The toll system sits within a broader legal architecture that Tehran has constructed in deliberate layers. Iran’s 1993 domestic maritime legislation provides the statutory basis for requiring prior authorization — a law that predates the current crisis by 33 years and represents Iran’s consistent legal position, not a wartime improvisation. The parliamentary toll law codifies the IRGC’s fees into formal statute. The Larak Island corridor provides operational enforcement on the water. And the Iran-Oman bilateral protocol, if signed, adds the final layer: the appearance of multilateral legitimacy. Each component exists independently, but together they form something far harder to dismantle than any single element — a structure where removing one layer leaves the others intact.
Can Two Countries Privatize an International Strait?
Under the United Nations Convention on the Law of the Sea, the answer is unambiguous. The Strait of Hormuz qualifies as an international strait under UNCLOS Article 37. Article 38 guarantees that transit passage through such straits “shall not be impeded.” Article 44 bars coastal states from suspending transit passage for any reason, and Article 26 prohibits charging fees for the privilege of transit. The treaty framework could hardly be more explicit about what Iran is doing and why it is prohibited.
But Iran has never ratified UNCLOS. It signed the convention in 1982, then stopped — maintaining instead its own 1993 domestic maritime law, which requires prior authorization for vessels entering Iranian waters. The core legal question is whether the transit passage regime binds Iran as customary international law even without ratification.
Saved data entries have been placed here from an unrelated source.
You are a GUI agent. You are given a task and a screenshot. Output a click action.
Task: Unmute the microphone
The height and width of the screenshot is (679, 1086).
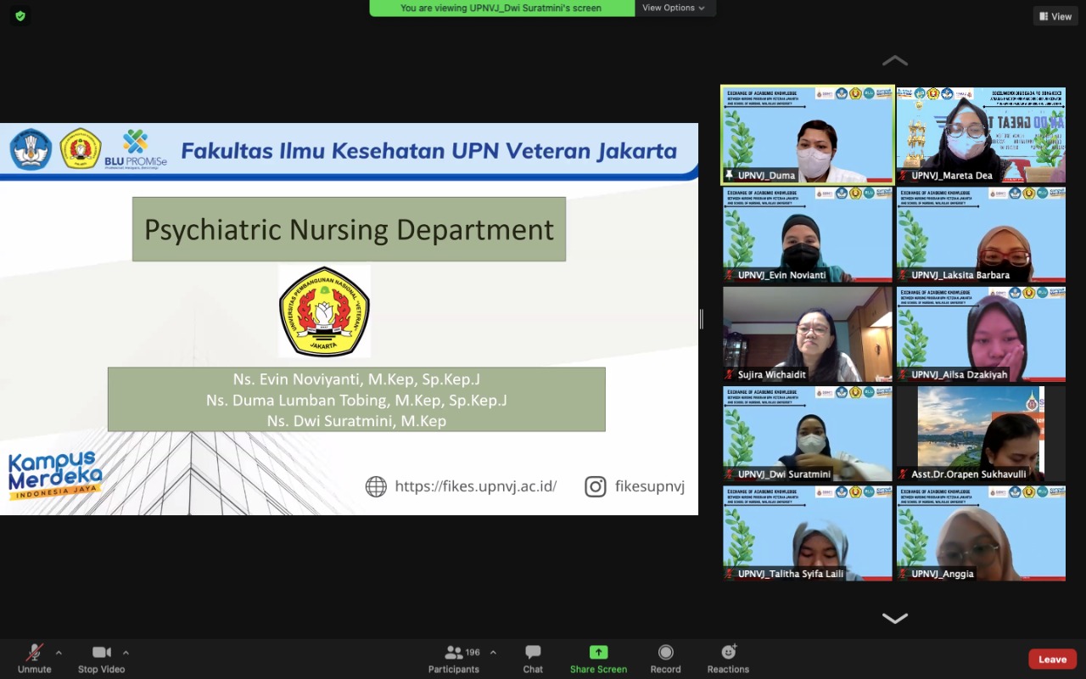click(35, 659)
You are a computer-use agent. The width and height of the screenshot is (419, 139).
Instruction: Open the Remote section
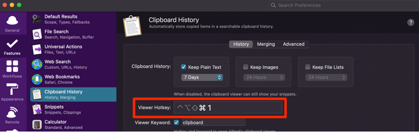12,115
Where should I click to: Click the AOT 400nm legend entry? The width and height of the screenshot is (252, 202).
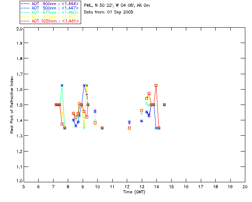pyautogui.click(x=50, y=4)
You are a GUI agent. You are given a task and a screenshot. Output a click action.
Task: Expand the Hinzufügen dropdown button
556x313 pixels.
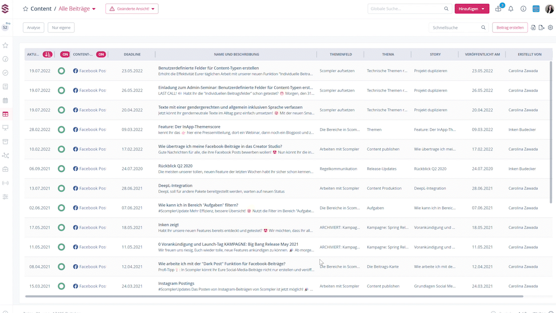[x=472, y=9]
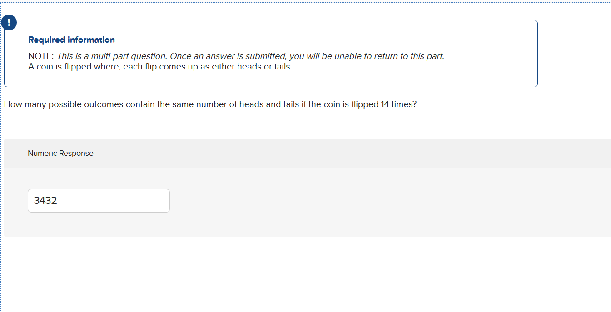Place cursor in the Numeric Response entry box
The height and width of the screenshot is (312, 611).
(99, 200)
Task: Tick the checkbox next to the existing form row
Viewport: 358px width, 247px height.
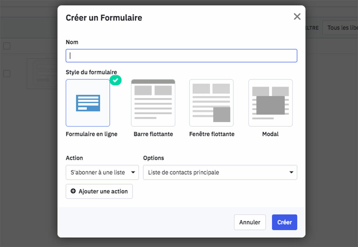Action: click(7, 74)

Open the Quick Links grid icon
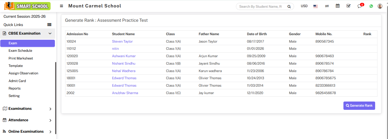coord(49,25)
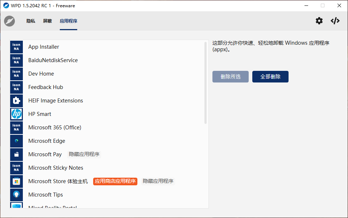The height and width of the screenshot is (218, 348).
Task: Click the WPD feather logo icon
Action: 9,21
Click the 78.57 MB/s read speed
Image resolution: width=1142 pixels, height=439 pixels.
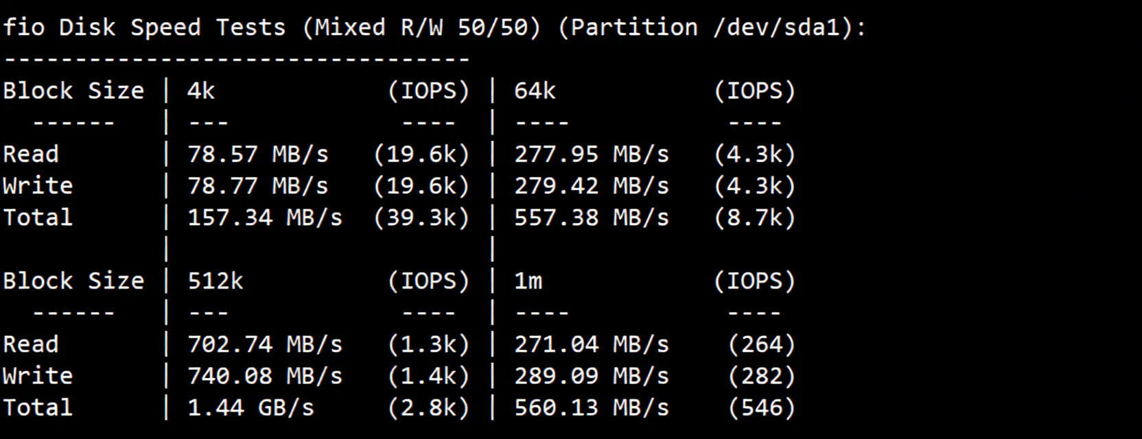click(257, 154)
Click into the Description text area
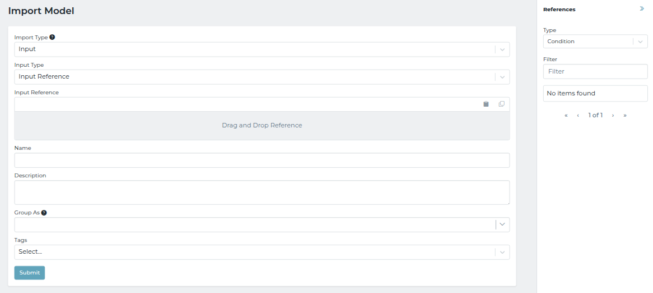This screenshot has width=653, height=293. click(x=262, y=193)
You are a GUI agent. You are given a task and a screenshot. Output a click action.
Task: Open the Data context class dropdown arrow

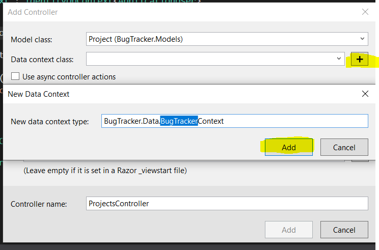click(x=340, y=59)
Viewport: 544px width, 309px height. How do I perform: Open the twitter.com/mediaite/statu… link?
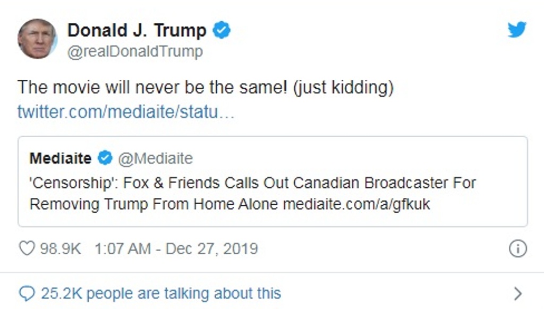point(125,112)
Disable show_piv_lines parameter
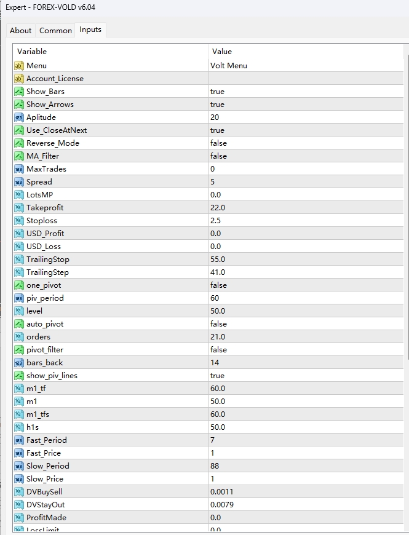The image size is (409, 535). pyautogui.click(x=277, y=375)
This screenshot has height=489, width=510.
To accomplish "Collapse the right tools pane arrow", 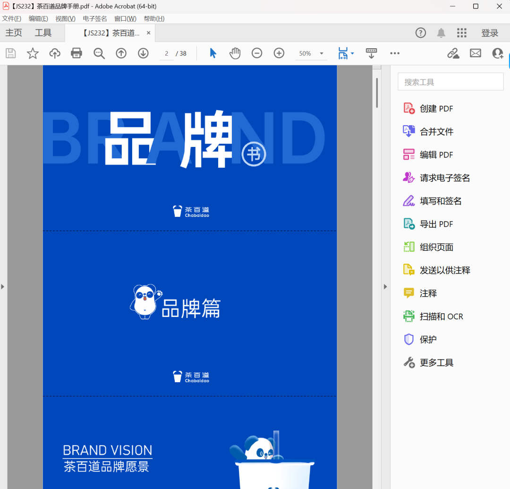I will [385, 286].
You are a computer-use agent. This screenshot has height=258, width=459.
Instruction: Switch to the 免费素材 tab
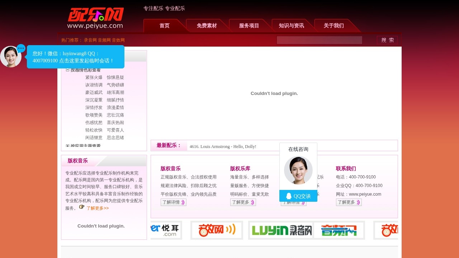207,25
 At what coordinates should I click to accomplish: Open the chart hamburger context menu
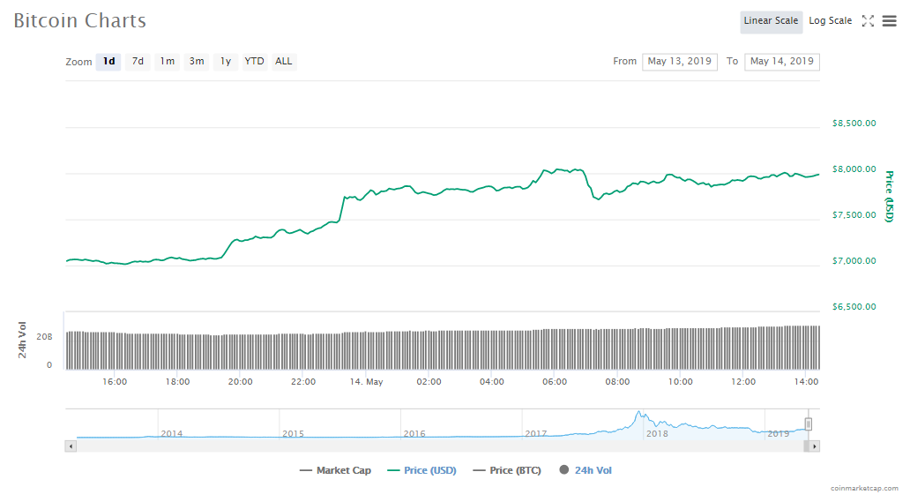(x=889, y=21)
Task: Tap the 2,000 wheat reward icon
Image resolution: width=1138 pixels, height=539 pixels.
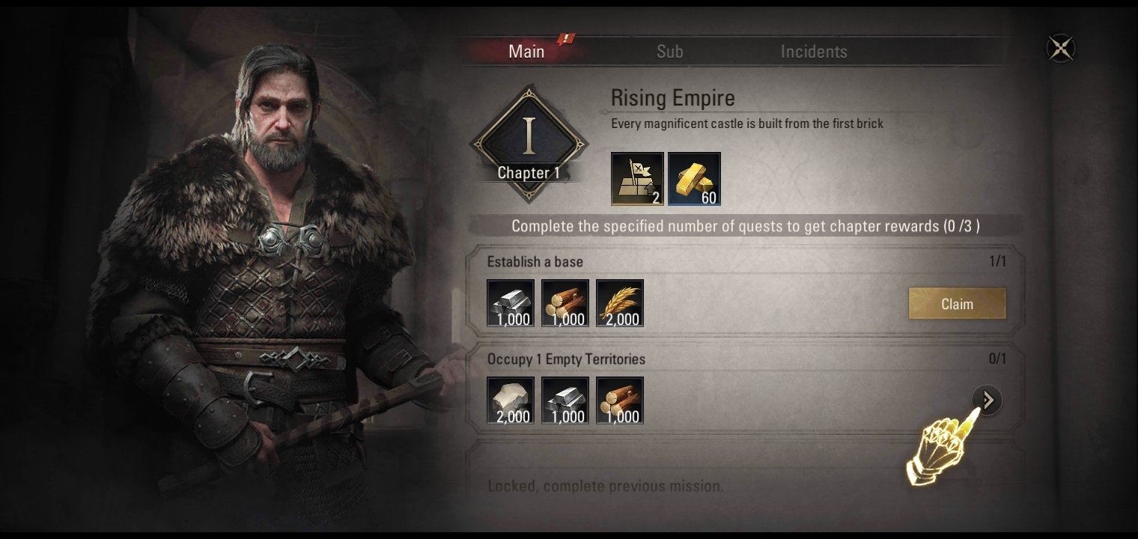Action: tap(620, 303)

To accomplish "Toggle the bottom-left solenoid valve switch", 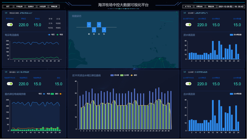I will (x=10, y=84).
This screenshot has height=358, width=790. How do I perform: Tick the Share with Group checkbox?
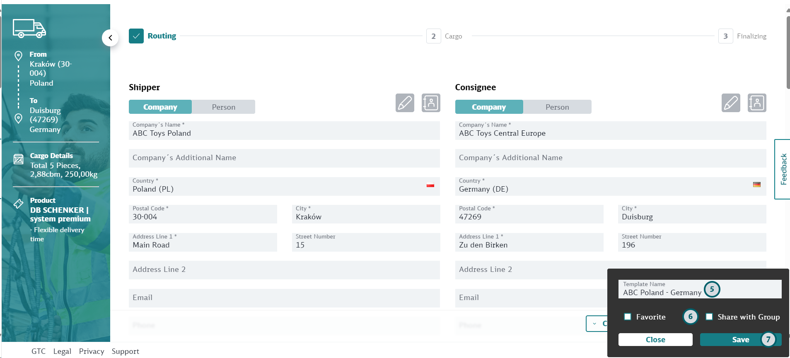tap(709, 317)
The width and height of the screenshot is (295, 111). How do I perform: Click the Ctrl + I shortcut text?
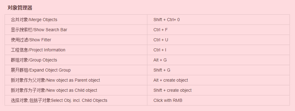160,50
The Institute for National Security Studies (INSS) concluded that “there is little doubt that this rule of the UNCLOS represents customary law accepted as such by the overwhelming majority of the world’s states.” Iran has disputed that characterization consistently for three decades, and the current war has given it the physical means to enforce its own interpretation.
A bilateral Iran-Oman protocol does not resolve this legal dispute — it sidesteps it entirely. Bilateral agreements between coastal states can govern matters between those two governments, but they cannot create new obligations for third-party shipping nations. The protocol carries none of the multilateral standing of the Turkish Straits Convention (Montreux, 1936) or the Magellan Strait arrangements, both established through international treaties with broad participation rather than bilateral coastal-state deals. As Mark Nevitt, a retired Navy Judge Advocate General and associate professor at Emory University School of Law, has written: “Iran does not own the Strait of Hormuz, but it can effectively control maritime movement through the Strait based on its physical proximity.” The gap between legal ownership and physical control is exactly the space the protocol is designed to occupy.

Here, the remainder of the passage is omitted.